***** Available data
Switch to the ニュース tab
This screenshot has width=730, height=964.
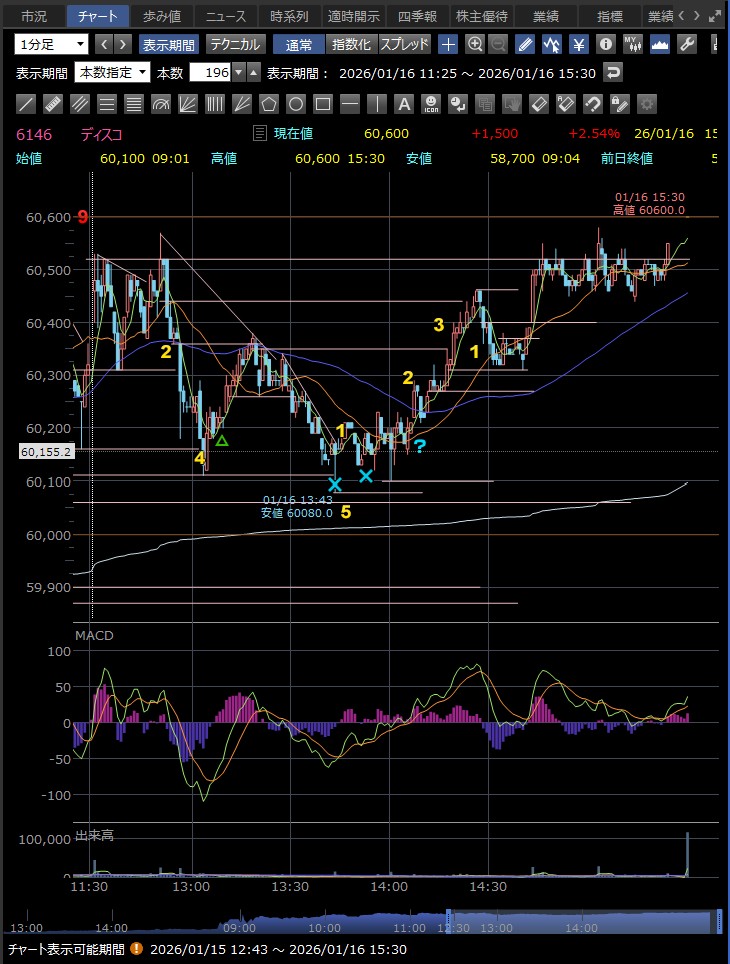point(226,16)
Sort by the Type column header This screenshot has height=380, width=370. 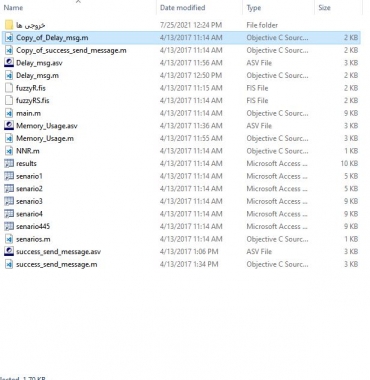(254, 8)
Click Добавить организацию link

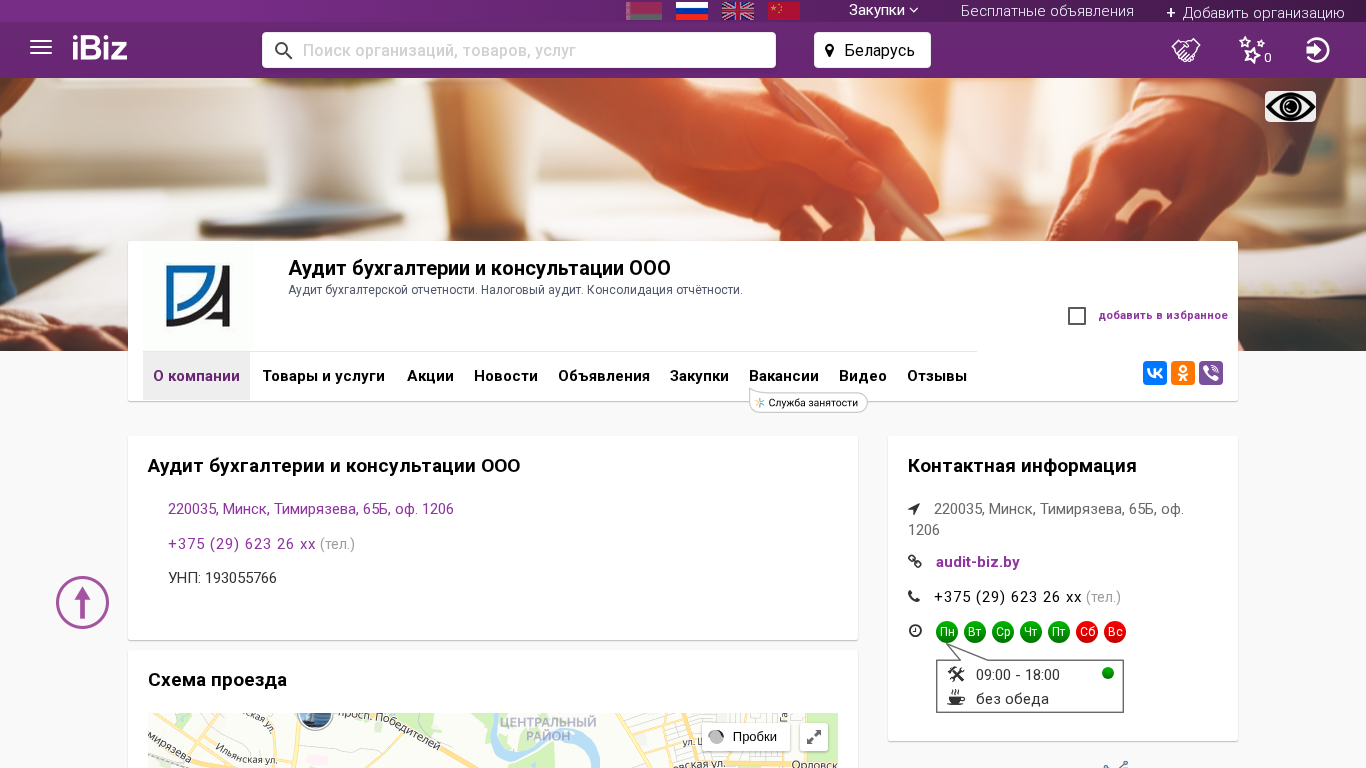tap(1255, 13)
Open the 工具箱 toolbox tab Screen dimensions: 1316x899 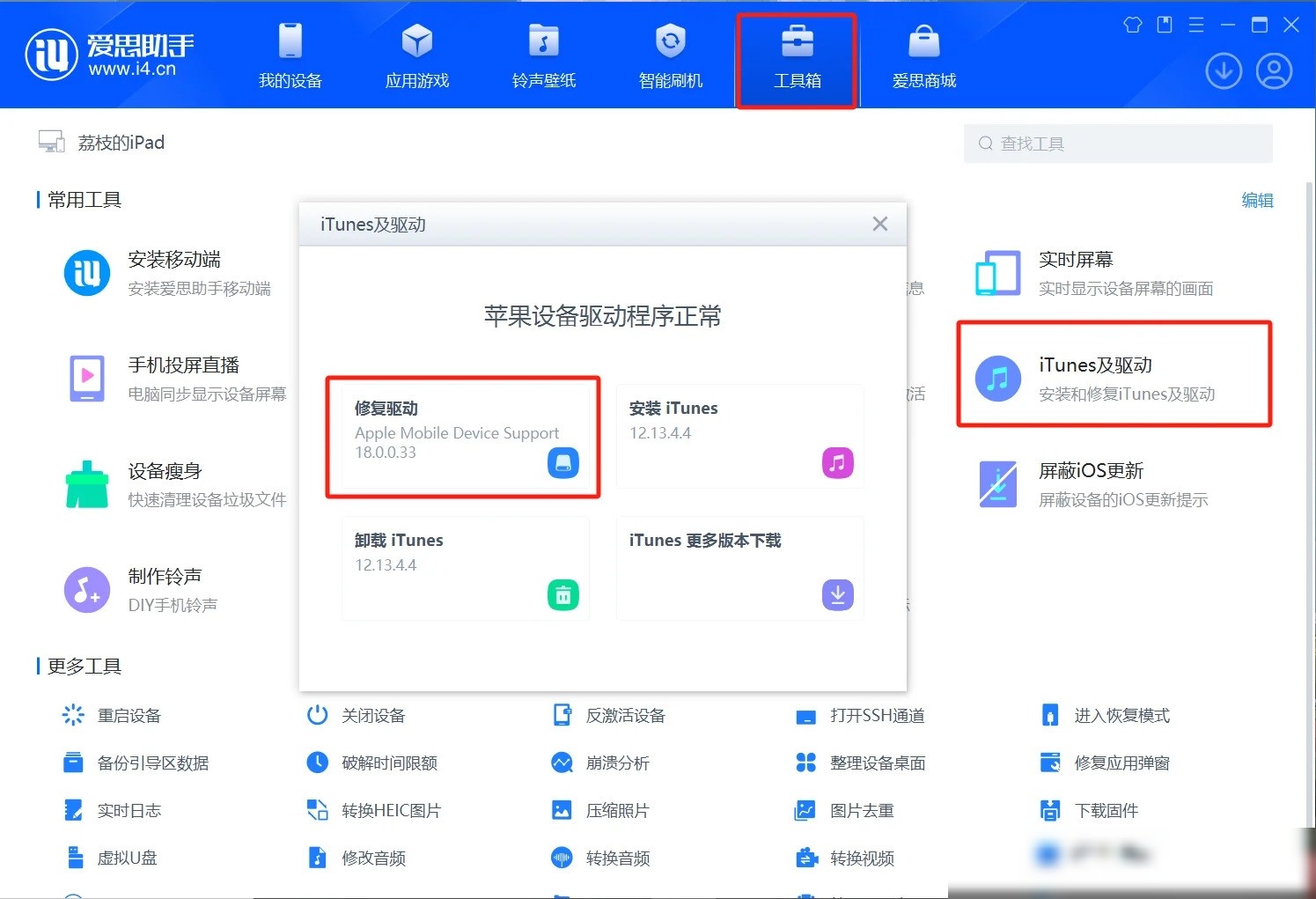click(797, 57)
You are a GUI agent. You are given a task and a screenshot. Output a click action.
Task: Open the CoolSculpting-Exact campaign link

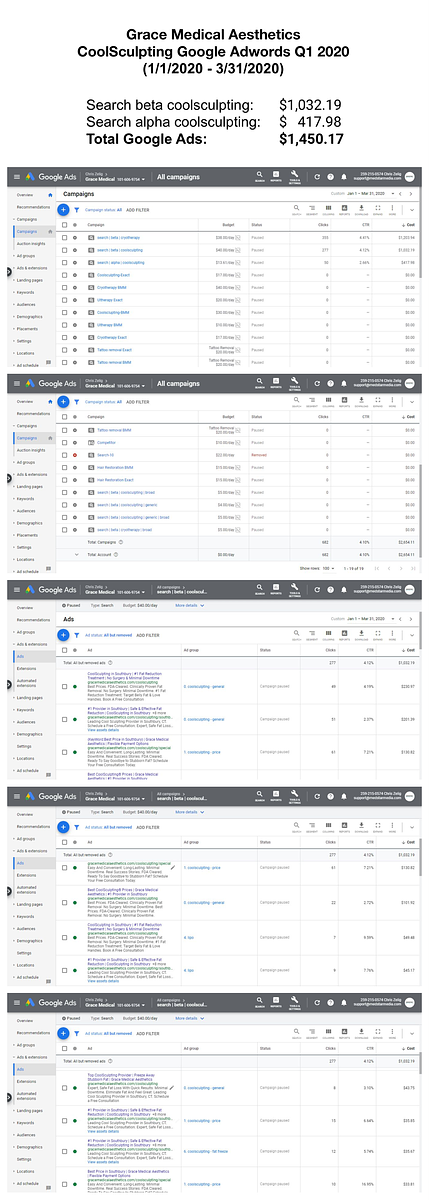coord(113,274)
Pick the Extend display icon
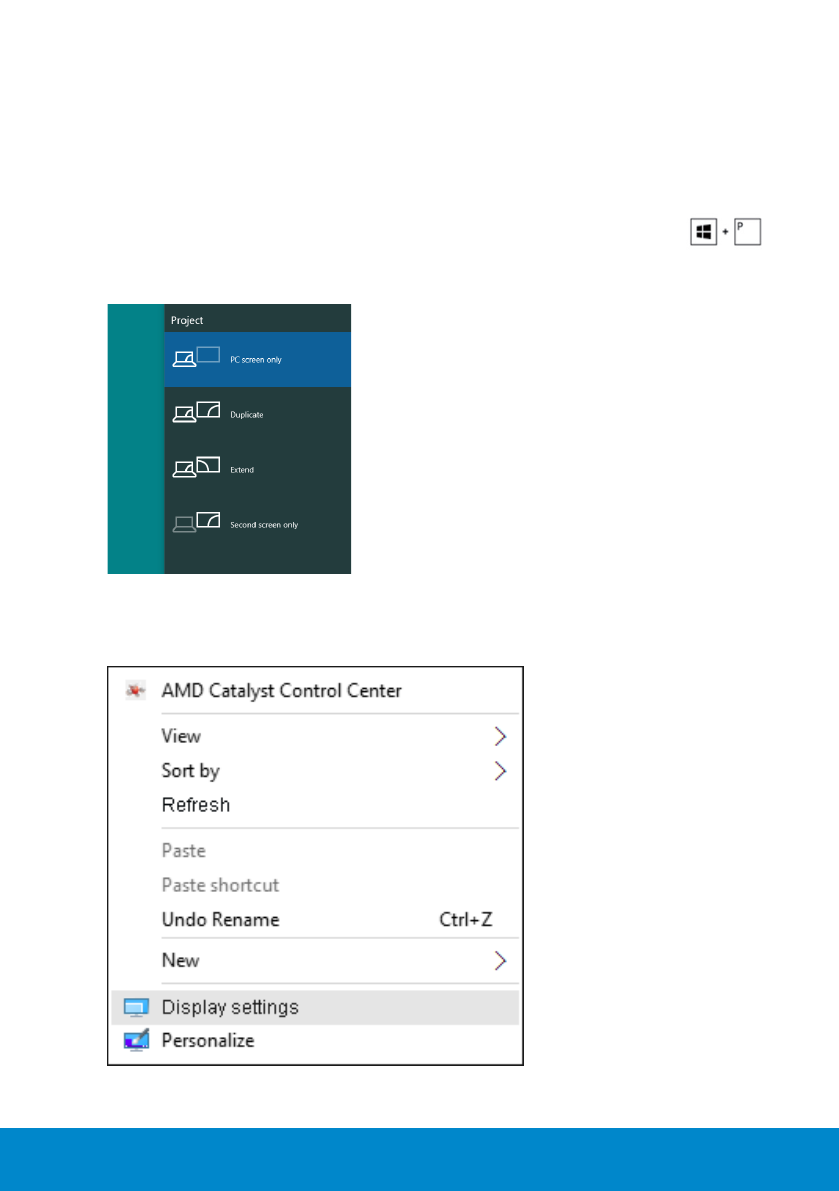Image resolution: width=839 pixels, height=1191 pixels. coord(196,467)
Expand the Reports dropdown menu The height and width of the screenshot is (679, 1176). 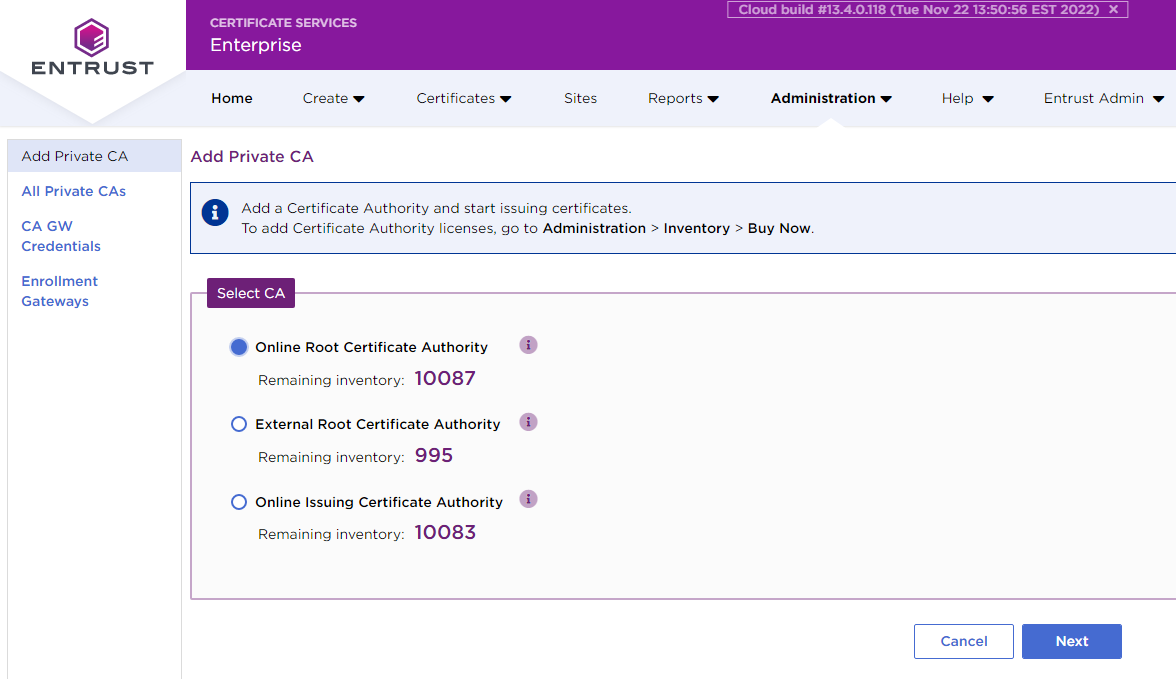683,98

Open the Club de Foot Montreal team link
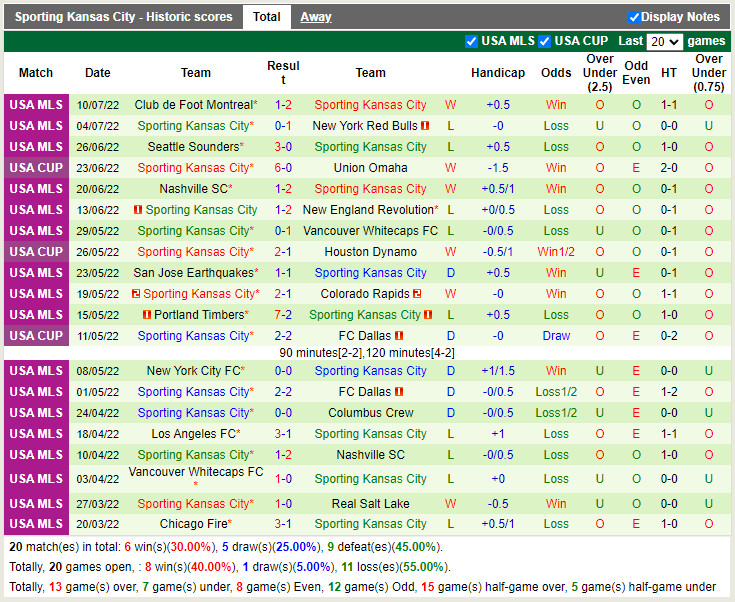coord(193,105)
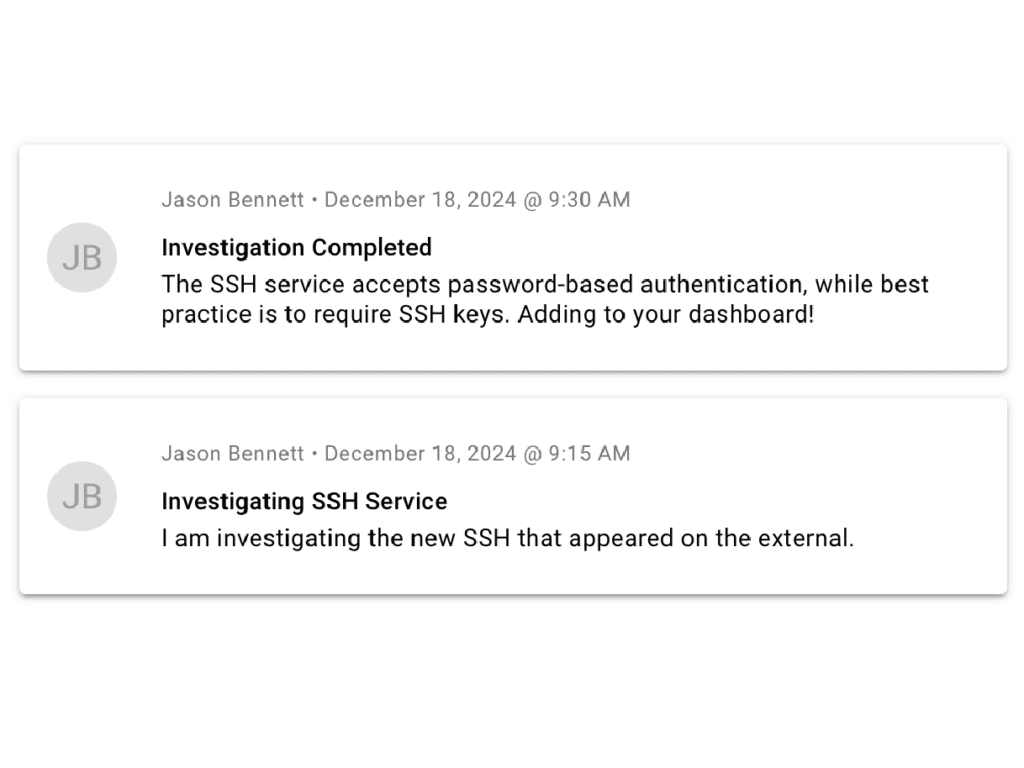This screenshot has width=1024, height=768.
Task: Click the text about new SSH on external
Action: [507, 538]
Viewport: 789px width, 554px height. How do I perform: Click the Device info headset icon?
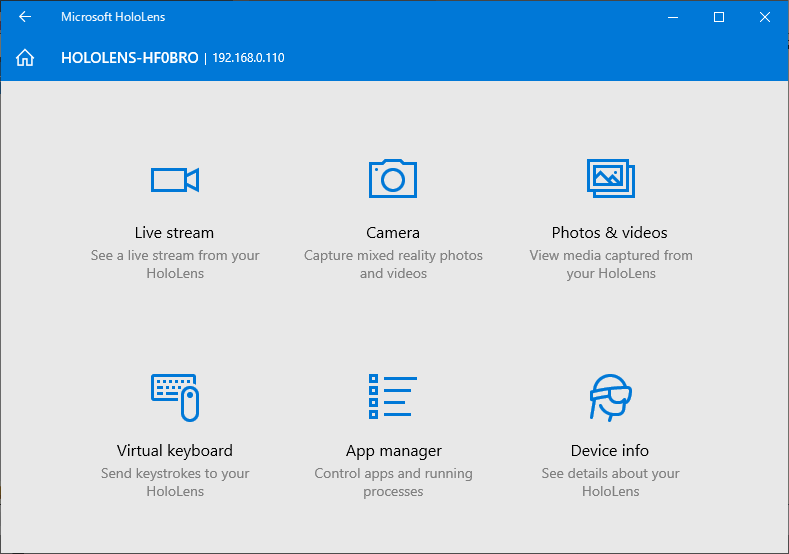(610, 397)
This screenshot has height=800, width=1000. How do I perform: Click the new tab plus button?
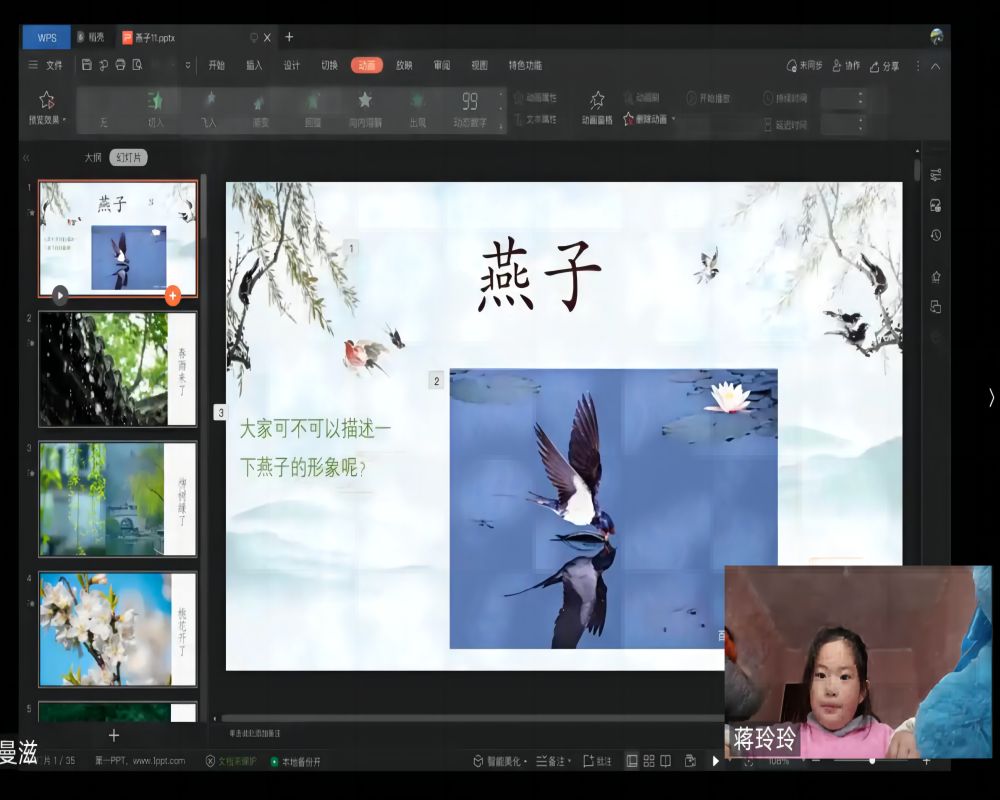coord(289,37)
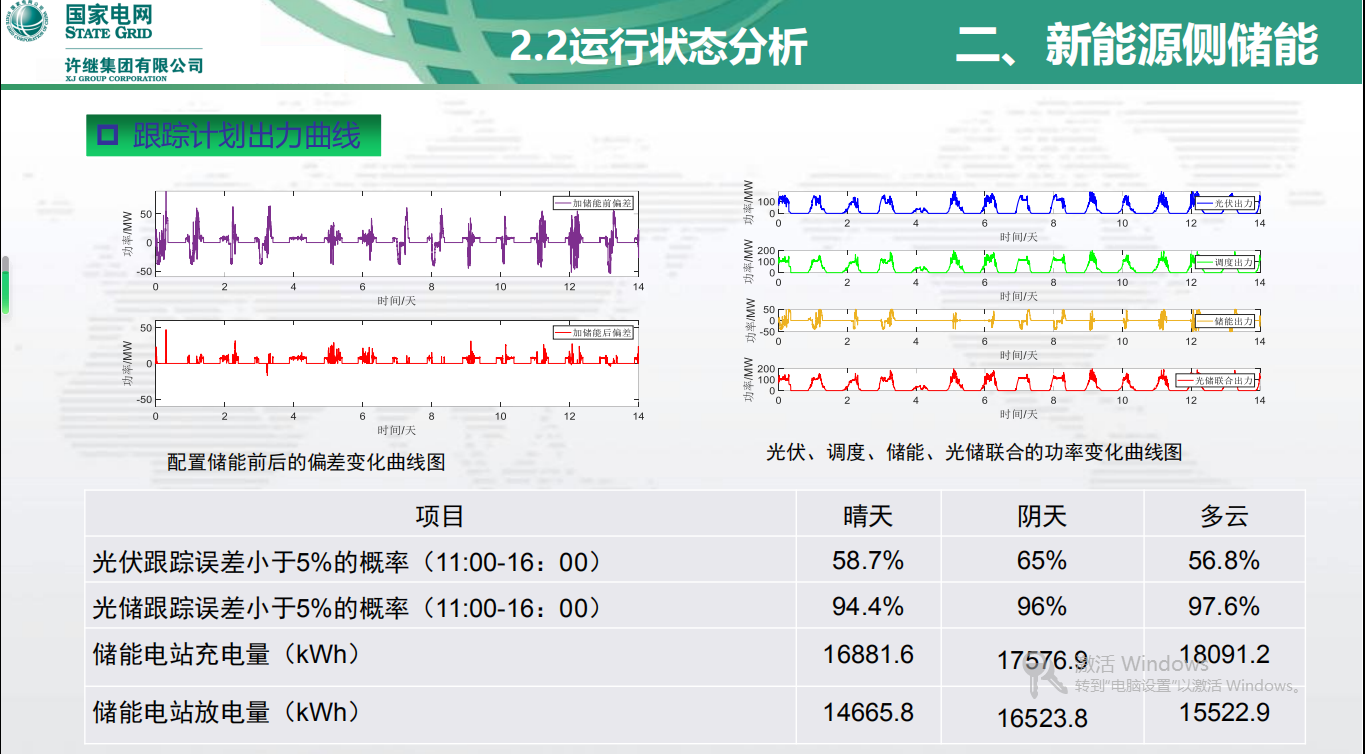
**********
Problem: In your answer, copy exactly the lines running from the line with "Viewport: 789px width, 554px" to the end of the material above, both included, and omit all pictures.

Response to the task:
Viewport: 789px width, 554px height. How do I perform: Click the Device info headset icon?
(610, 397)
This screenshot has height=800, width=1000. How do I perform: Click the new tab plus button?
coord(289,37)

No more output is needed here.